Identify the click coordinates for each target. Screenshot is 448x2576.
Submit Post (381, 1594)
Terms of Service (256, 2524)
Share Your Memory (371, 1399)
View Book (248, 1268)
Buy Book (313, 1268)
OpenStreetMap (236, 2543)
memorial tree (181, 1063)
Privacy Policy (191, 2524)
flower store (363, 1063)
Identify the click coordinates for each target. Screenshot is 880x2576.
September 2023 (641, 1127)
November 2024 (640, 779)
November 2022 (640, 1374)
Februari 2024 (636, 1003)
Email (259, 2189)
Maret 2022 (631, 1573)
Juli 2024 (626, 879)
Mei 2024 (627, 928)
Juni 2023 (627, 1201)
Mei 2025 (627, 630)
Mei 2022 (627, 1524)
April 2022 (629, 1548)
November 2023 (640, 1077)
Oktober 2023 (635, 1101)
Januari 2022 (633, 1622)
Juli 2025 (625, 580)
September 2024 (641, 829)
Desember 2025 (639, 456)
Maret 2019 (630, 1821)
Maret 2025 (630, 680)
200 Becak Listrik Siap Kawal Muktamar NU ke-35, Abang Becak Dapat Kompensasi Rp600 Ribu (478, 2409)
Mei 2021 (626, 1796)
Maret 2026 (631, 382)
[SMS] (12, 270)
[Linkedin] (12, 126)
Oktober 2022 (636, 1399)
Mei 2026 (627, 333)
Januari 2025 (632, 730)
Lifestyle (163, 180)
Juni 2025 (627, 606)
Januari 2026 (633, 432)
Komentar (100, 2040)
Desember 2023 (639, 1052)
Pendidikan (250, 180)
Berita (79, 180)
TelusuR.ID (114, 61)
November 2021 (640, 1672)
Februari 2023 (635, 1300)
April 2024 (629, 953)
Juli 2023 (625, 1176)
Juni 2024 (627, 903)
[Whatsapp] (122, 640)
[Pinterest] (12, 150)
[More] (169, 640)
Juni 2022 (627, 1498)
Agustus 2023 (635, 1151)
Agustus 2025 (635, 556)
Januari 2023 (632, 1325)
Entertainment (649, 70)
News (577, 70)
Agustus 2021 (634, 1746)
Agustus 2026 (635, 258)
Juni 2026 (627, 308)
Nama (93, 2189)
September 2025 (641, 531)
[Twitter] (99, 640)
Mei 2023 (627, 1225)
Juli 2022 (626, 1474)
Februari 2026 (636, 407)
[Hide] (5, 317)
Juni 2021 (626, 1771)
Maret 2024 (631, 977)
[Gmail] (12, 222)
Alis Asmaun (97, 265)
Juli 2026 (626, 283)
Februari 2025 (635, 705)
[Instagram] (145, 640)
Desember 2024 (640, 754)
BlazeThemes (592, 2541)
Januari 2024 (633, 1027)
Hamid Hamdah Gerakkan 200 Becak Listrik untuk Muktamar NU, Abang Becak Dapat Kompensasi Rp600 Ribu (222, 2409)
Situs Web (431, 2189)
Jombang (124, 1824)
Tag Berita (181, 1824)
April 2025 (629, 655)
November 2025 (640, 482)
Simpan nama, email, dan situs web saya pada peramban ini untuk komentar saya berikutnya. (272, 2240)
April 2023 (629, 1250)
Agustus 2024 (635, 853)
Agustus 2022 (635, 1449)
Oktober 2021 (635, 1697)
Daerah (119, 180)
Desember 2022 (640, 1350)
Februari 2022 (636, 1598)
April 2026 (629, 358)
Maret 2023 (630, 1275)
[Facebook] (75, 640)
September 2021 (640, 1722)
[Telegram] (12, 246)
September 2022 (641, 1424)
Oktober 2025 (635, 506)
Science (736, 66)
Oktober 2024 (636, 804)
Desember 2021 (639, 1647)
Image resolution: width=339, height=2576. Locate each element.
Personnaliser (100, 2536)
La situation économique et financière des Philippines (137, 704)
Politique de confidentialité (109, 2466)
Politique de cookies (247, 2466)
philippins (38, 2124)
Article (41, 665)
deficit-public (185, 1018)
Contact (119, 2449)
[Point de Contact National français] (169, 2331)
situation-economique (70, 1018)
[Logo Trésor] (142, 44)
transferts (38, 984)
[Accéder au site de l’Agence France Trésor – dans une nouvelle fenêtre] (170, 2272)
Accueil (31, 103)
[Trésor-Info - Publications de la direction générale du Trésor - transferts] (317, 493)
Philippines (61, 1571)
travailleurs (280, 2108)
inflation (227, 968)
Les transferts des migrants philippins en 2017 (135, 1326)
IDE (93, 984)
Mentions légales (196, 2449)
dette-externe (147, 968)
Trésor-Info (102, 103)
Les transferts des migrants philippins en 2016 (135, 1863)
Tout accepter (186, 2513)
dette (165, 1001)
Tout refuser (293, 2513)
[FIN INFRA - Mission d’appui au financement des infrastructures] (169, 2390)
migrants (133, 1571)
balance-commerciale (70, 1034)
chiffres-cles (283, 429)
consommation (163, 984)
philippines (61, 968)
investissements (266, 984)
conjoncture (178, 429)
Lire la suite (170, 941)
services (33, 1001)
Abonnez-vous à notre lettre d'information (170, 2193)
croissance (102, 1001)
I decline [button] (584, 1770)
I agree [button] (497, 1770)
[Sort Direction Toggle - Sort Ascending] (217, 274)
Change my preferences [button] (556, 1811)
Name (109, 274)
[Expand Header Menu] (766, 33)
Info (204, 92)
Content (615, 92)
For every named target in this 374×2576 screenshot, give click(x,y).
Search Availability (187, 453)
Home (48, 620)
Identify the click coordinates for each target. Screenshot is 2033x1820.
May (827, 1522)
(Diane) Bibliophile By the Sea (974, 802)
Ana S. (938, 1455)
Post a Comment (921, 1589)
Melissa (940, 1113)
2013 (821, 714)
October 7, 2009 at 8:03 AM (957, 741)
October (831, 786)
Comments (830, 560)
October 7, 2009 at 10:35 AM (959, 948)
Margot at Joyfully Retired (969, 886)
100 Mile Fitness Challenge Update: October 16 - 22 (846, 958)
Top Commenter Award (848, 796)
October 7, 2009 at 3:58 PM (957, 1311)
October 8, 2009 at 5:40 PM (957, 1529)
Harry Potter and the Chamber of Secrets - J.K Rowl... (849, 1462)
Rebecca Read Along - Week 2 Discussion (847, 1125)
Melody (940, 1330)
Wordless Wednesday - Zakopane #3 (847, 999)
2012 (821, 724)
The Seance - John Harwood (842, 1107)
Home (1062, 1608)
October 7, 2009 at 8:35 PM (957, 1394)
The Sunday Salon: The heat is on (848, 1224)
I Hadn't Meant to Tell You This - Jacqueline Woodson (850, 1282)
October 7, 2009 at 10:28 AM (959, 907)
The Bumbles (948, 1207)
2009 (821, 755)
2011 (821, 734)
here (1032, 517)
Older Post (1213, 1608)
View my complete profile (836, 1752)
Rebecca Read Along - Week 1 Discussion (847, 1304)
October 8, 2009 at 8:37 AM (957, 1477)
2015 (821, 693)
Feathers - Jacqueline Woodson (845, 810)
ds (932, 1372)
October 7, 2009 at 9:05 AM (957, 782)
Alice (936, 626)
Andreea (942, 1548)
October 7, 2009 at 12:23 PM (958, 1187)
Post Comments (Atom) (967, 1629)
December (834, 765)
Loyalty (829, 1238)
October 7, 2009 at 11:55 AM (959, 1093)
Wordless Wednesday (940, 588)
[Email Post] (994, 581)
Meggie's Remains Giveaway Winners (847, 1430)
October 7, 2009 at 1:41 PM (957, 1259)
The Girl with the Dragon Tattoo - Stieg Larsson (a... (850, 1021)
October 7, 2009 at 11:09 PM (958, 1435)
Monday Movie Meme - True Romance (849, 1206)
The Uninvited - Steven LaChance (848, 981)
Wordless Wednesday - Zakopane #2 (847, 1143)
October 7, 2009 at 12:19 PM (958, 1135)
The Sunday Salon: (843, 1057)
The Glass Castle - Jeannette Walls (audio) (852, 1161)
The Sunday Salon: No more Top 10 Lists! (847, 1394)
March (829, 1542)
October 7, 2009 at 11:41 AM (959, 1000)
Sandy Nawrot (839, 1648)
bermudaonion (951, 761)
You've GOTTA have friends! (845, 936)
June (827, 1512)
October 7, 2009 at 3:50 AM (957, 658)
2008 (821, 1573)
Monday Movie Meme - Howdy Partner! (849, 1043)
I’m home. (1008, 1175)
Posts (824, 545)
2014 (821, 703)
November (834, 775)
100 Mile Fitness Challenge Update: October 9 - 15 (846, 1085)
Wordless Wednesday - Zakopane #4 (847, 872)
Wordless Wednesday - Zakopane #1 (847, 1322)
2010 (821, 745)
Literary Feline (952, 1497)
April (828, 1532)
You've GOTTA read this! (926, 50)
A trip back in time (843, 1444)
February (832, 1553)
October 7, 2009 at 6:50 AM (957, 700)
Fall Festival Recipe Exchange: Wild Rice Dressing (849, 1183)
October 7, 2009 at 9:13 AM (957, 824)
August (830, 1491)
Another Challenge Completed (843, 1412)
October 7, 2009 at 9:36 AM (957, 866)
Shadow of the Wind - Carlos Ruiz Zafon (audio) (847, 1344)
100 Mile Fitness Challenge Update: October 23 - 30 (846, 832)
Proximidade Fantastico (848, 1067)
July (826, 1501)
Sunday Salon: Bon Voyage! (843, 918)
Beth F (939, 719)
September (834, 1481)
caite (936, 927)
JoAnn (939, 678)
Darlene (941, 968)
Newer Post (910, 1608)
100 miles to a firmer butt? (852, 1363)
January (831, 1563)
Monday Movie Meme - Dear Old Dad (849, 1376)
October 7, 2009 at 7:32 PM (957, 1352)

■ WORK INSTRUCTIONS: State the number of lines in the records that include the string "Jacqueline", without any other words.

■ PROBLEM SOLUTION: 2